- _Work to complete_:
For each line in the material below that holds "computer", copy that line.

- _The data_:

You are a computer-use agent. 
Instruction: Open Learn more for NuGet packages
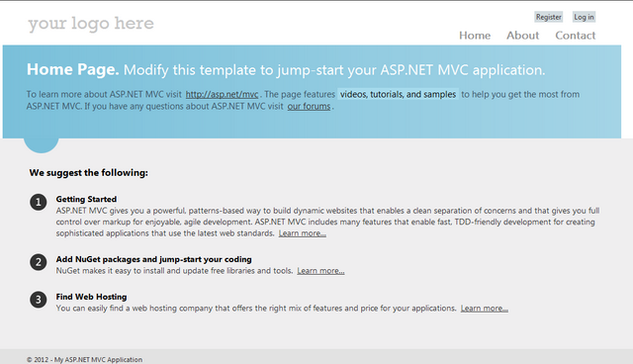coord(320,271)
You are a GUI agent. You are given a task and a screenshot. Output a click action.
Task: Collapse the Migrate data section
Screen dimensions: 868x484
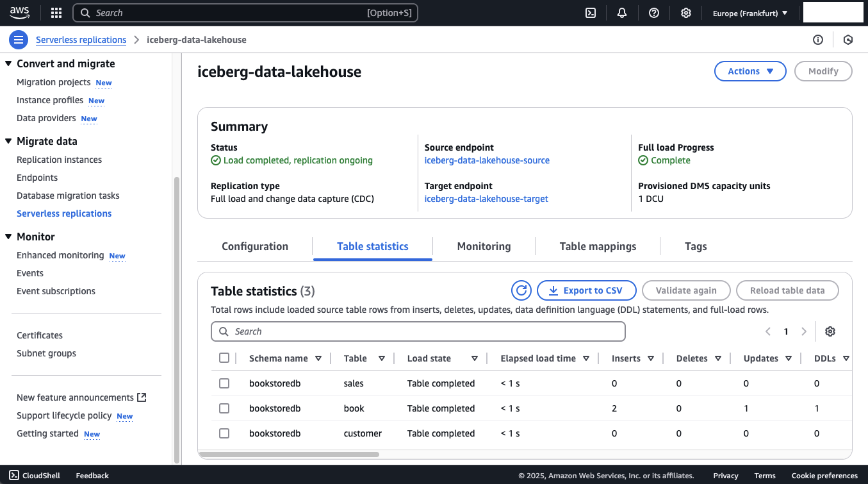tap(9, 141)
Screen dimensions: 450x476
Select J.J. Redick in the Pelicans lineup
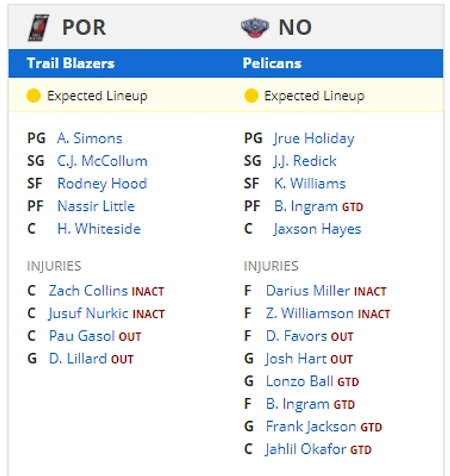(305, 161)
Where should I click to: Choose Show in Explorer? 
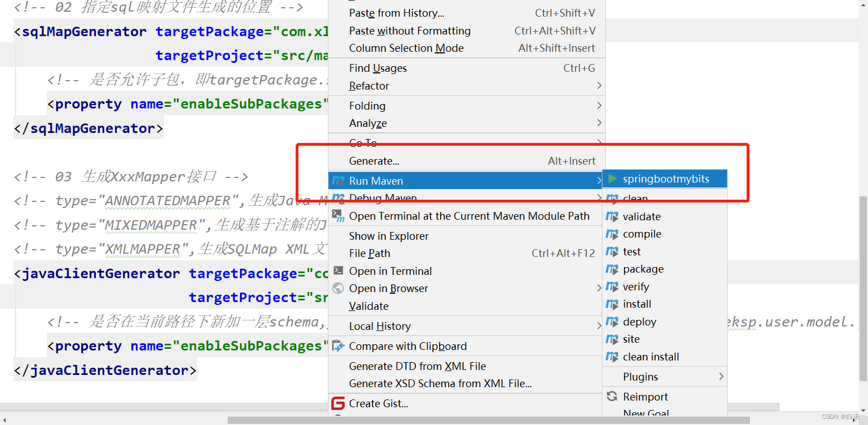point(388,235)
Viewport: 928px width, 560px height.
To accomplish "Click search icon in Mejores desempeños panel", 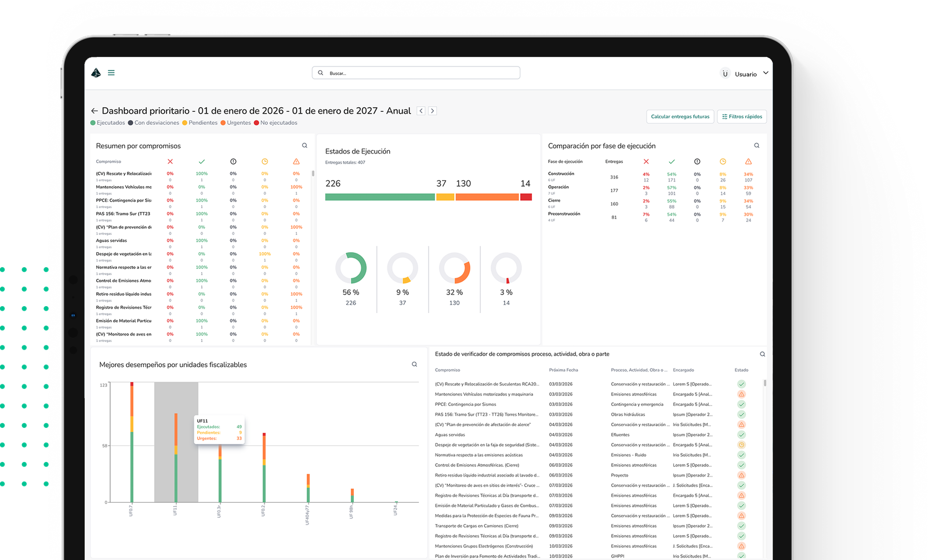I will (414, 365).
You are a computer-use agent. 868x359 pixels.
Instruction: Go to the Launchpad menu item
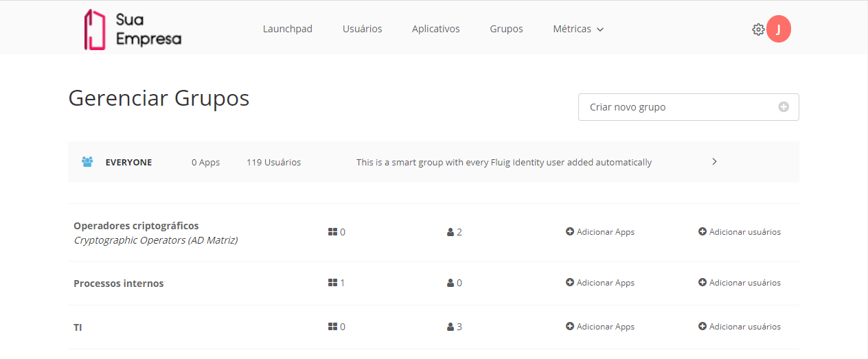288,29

* * *

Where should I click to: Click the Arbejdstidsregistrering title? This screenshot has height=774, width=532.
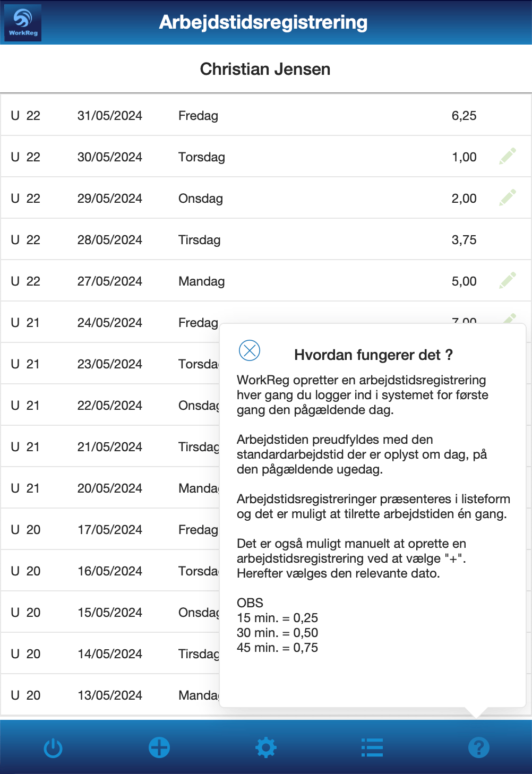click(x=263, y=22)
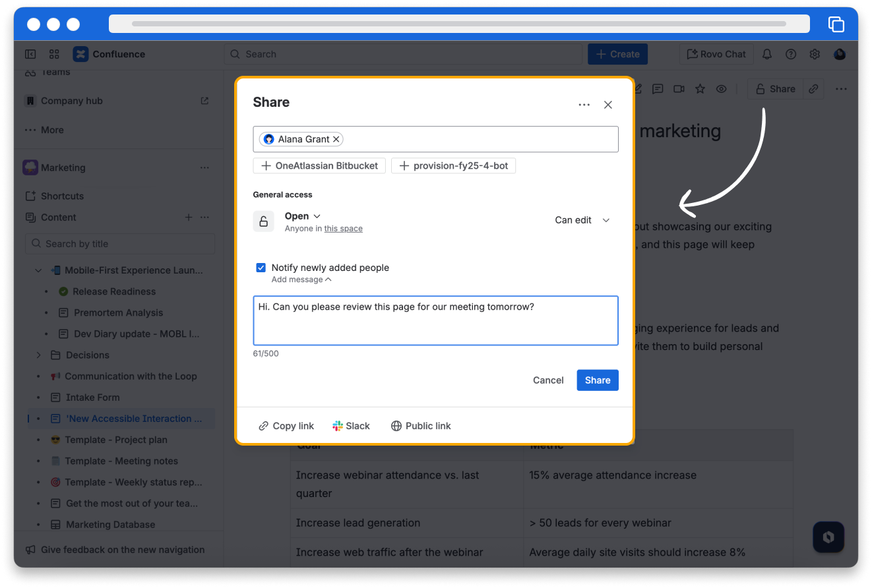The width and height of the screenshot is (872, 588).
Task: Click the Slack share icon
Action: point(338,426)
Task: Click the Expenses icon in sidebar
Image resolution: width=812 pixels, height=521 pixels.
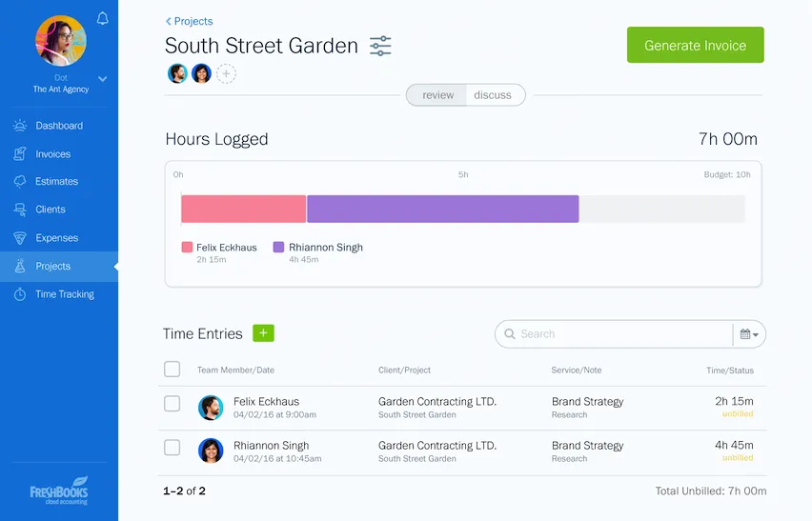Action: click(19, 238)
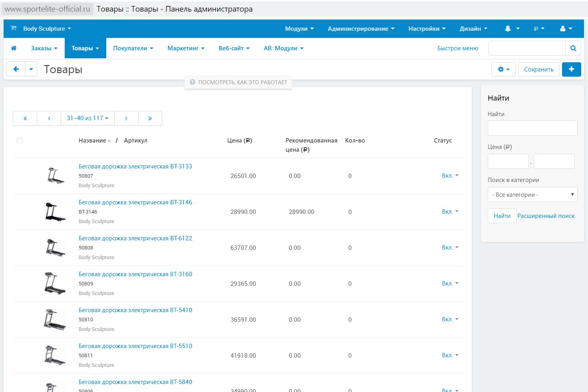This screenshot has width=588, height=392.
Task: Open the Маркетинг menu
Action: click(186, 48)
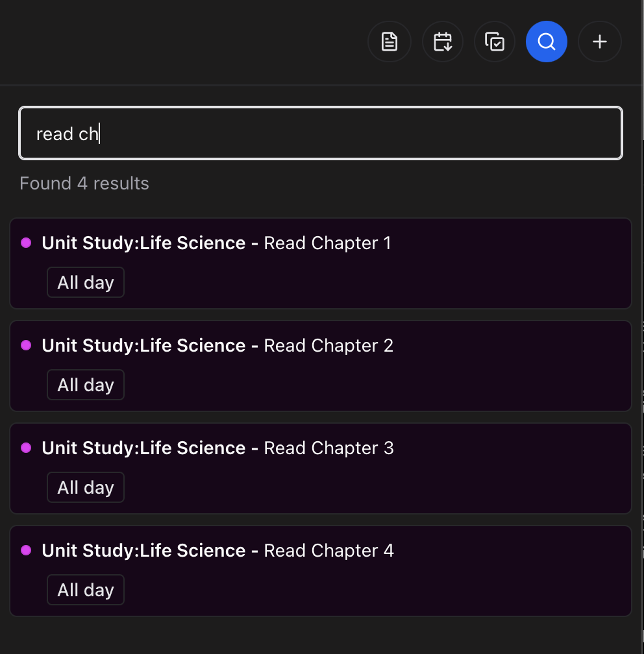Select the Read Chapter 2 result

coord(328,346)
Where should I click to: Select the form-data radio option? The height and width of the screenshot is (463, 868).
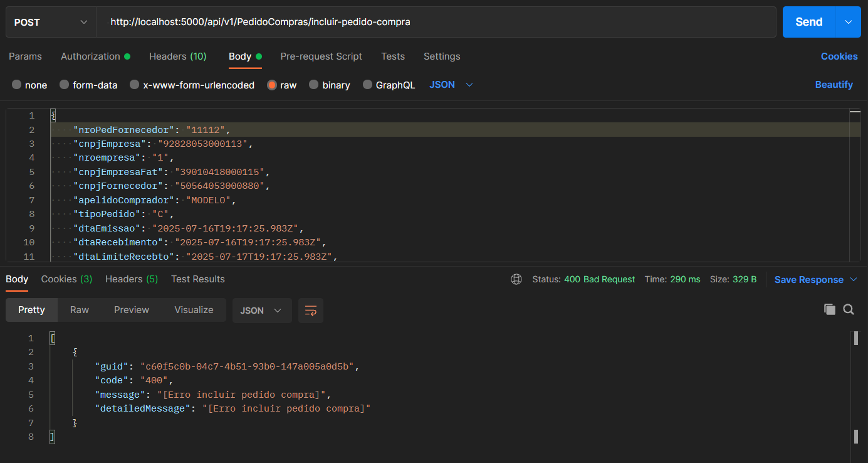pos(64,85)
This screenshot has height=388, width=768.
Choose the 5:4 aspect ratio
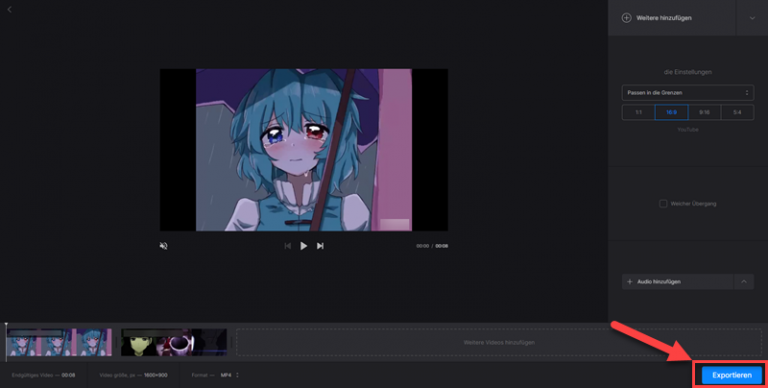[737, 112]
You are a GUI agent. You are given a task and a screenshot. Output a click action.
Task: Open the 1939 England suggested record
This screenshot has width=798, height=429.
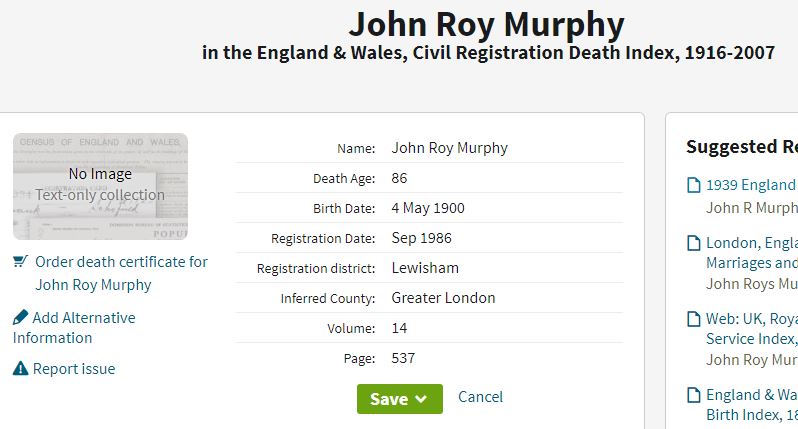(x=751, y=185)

--

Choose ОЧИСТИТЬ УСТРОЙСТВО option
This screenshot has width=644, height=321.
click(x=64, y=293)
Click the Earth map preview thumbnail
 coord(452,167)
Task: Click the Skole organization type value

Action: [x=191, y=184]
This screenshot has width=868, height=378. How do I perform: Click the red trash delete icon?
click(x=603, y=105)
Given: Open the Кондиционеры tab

- _Response_:
You are a computer-use agent. 
You are a computer-use agent. 868x359 pixels.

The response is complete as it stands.